__TEXT SEGMENT__
Further experiments are underway that could lead to development of antibody preventives and treatments for MERS, according to the scientists. Investigators from the University of North Carolina at Chapel Hill are co-authors of the report.

“This panel of neutralizing antibodies offers the possibility of developing human monoclonal antibody-based immunotherapy, especially for health care workers,” noted the authors.

Symptoms of MERS infection include cough, fever and shortness of breath, and can lead to pneumonia and kidney failure. The World Health Organization has recorded more than 250 cases and at least 93 deaths, mainly in countries of the Arabian Peninsula. A number of cases and deaths have been in health care workers and hospital patients.

On April 21, Saudi Arabia’s King Abdullah fired the country’s health minister amid a surge in new MERS infections – 49 in a single week. Reports of MERS in Greece, England, France, Italy, Malaysia and other countries have raised concerns about potential global spread of the disease by infected airline passengers. The MERS virus has been found in camels and bats but scientists don’t yet know precisely how it is transmitted to people.

The virus is similar to the Severe Acute Respiratory Syndrome virus, SARS CoV, that caused hundreds of deaths in China in 2002 and 2003. SARS was less lethal, having a death rate of about 10 percent.

Marasco and colleagues found the MERS antibodies using a “library” of some 27 billion human antibodies they have created and maintain in a freezer at Dana-Farber; it is one of the largest such libraries in the world. Antibodies are proteins made by the immune system that recognize foreign viruses and bacteria. A neutralizing antibody is one that not only recognizes a specific virus but also prevents it from infecting host cells, so eventually the infection is “cleared” from the individual. The research team plucked seven MERS-specific neutralizing antibodies from the library after using samples of the virus to screen for them.

MERS CoV has on its surface an array of spike-shaped proteins that bind to host cells – specifically to receptor proteins called DPP4 on the surface of cells that line human airways. The neutralizing antibodies identified in the study prevented the virus’ spikes from binding to the DPP4 receptors.

The researchers selected one of the antibodies, labeled 3B11, as a “lead” candidate for further research. Marasco said the antibody has been produced in sufficient quantities to begin testing in non-human primates and mice to determine if it protects against the virus. However, these studies have been delayed because no good animal model for MERS has been developed, added Marasco.

Although the disease hasn’t been seen in North America, “the chance of someone infected with MERS landing on US shores is possible since international travelers that have been to the Arabian peninsula and exposed to the MERS CoV may be asymptomatic at the time of their travel,” said Marasco, whose research on the virus is funded in part by the Defense Advanced Research Projects Agency (DARPA) and the National Institutes of Health. He said he was contacted by DARPA soon after MERS was first reported in 2012 and asked to study the virus from the viewpoint of biological defenses against it.

The report in PNAS said laboratory studies of how the virus evolves in response to exposure to neutralizing antibodies suggest that the MERS virus won’t easily shape-shift to evade antibody treatments, as some viruses do. Marasco’s team found that the same mutations that enabled the MERS virus to escape neutralizing antibodies also weakened the virus’s ability to replicate.

Marasco added that an antibody-based treatment for MERS would be administered by injection and could provide protection for about three weeks.

First authors of the publication are Xian-Chun Tang, PhD, of Dana-Farber and Sudhakar Agnihothram of University of North Carolina at Chapel Hill.

The research was supported by DARPA grant W911NF-10-0226 and National Institutes of Health grant R01AI085524.

__ABOUT THIS TASK__
In the MERS article, list the countries named in the sentence that starts "Reports of MERS in". These rows have nothing to do with the MERS article.

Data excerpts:
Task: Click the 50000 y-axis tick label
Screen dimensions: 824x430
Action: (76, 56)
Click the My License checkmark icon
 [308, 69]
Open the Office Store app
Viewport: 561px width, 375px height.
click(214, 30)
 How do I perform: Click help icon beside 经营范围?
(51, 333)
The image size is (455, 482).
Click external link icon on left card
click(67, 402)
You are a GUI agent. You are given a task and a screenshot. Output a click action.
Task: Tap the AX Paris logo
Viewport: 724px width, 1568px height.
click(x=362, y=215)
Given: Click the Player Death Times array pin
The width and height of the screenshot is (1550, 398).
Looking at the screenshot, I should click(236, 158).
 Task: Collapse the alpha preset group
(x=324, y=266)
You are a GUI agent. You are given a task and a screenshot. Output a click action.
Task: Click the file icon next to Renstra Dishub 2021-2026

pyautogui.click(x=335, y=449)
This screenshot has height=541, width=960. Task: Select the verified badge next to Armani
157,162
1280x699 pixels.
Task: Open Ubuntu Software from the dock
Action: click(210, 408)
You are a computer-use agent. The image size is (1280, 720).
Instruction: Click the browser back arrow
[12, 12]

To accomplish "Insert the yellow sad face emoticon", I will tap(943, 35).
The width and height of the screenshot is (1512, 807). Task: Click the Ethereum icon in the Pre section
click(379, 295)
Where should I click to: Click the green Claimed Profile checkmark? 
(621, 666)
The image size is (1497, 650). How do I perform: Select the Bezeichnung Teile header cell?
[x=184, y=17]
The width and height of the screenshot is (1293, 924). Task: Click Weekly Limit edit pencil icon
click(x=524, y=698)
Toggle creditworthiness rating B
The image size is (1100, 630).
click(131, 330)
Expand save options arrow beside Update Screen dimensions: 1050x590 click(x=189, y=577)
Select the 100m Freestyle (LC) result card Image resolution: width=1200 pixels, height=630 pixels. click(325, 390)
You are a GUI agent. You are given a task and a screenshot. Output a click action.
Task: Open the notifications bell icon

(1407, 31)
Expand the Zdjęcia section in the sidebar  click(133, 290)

__WRITTEN RESPONSE__
Greece, England, France, Italy, Malaysia